▶ [WHAT THIS TASK INVOLVES]: Exactly as written, copy the lines that run from the start of the data below to the line containing "Start a bulleted list in the editor", both ends included.

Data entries
┌──
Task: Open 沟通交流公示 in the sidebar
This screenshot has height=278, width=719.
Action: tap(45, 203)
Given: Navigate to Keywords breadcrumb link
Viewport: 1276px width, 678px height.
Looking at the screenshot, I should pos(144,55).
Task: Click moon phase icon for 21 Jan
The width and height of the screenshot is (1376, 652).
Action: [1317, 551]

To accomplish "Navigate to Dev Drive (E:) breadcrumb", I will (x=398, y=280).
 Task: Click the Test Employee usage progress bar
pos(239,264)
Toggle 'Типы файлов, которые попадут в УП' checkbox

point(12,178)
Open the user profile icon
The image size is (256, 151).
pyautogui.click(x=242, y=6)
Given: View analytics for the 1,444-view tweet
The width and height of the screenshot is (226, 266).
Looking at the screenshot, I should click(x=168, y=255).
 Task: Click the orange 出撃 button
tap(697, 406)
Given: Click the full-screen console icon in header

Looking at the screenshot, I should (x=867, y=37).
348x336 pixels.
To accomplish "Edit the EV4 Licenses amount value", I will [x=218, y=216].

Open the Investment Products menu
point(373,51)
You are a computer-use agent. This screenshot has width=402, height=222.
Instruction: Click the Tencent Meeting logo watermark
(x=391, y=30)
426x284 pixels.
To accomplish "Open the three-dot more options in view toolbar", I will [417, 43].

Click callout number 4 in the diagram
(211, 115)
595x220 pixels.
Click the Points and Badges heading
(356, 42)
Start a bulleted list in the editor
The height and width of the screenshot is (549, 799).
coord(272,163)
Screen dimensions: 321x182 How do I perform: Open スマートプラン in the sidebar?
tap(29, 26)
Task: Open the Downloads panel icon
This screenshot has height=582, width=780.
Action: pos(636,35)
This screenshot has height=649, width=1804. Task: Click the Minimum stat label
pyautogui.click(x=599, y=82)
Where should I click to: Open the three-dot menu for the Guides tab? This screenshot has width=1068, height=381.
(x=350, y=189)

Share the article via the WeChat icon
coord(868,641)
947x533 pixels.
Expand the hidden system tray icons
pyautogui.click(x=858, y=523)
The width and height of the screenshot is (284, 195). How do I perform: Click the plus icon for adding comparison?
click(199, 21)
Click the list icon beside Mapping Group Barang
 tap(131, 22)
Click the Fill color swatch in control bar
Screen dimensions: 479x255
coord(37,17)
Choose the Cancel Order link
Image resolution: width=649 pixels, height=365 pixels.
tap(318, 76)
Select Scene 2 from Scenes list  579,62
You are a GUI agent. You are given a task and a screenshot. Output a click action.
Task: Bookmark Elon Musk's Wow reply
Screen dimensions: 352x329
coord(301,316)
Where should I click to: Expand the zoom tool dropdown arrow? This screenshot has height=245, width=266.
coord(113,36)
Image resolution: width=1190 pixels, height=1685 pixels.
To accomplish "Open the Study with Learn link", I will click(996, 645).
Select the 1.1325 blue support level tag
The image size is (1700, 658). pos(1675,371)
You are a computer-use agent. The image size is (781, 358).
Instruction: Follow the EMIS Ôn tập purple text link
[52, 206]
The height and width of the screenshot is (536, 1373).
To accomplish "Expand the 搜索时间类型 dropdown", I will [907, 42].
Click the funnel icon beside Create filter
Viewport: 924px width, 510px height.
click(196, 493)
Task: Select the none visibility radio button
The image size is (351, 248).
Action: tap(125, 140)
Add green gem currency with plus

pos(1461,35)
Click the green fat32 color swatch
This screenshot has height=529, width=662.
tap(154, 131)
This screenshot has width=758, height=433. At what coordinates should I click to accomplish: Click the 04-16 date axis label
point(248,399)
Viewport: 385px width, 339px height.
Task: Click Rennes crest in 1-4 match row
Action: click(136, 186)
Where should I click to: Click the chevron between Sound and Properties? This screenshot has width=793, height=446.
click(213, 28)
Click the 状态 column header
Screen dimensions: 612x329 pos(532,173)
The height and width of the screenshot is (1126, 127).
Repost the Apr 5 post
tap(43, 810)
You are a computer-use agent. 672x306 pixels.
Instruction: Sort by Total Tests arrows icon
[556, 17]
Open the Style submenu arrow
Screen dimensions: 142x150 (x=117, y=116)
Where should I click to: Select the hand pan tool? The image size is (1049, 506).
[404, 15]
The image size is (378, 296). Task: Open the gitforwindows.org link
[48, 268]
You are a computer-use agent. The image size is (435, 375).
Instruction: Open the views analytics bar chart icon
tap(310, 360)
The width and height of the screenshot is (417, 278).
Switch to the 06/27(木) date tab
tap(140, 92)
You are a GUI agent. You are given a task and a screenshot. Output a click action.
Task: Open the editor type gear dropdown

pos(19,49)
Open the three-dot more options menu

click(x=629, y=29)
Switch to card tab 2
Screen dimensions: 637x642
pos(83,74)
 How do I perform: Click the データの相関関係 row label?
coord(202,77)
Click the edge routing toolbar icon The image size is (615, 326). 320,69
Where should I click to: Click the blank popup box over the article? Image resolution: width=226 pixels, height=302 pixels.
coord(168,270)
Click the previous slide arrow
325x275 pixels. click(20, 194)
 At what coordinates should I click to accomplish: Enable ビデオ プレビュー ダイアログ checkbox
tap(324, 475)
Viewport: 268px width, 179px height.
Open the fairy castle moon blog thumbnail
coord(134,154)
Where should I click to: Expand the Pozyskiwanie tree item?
└──
▶ [OUTPUT BELOW]:
Task: Open 沟通交流公示 in the sidebar
This screenshot has height=278, width=719.
Action: tap(45, 203)
Given: Navigate to Keywords breadcrumb link
Viewport: 1276px width, 678px height.
Looking at the screenshot, I should pos(144,55).
Task: Click moon phase icon for 21 Jan
The width and height of the screenshot is (1376, 652).
Action: [1317, 551]

To accomplish "Navigate to Dev Drive (E:) breadcrumb", I will (x=398, y=280).
 Task: Click the Test Employee usage progress bar
pos(239,264)
Toggle 'Типы файлов, которые попадут в УП' checkbox

point(12,178)
Open the user profile icon
The image size is (256, 151).
pyautogui.click(x=242, y=6)
Given: View analytics for the 1,444-view tweet
The width and height of the screenshot is (226, 266).
Looking at the screenshot, I should click(x=168, y=255).
 Task: Click the orange 出撃 button
tap(697, 406)
Given: Click the full-screen console icon in header

Looking at the screenshot, I should (x=867, y=37).
348x336 pixels.
To accomplish "Edit the EV4 Licenses amount value", I will [x=218, y=216].

Open the Investment Products menu
point(373,51)
You are a computer-use agent. This screenshot has width=402, height=222.
Instruction: Click the Tencent Meeting logo watermark
(x=391, y=30)
426x284 pixels.
To accomplish "Open the three-dot more options in view toolbar", I will [417, 43].

Click callout number 4 in the diagram
(211, 115)
595x220 pixels.
Click the Points and Badges heading
(356, 42)
Start a bulleted list in the editor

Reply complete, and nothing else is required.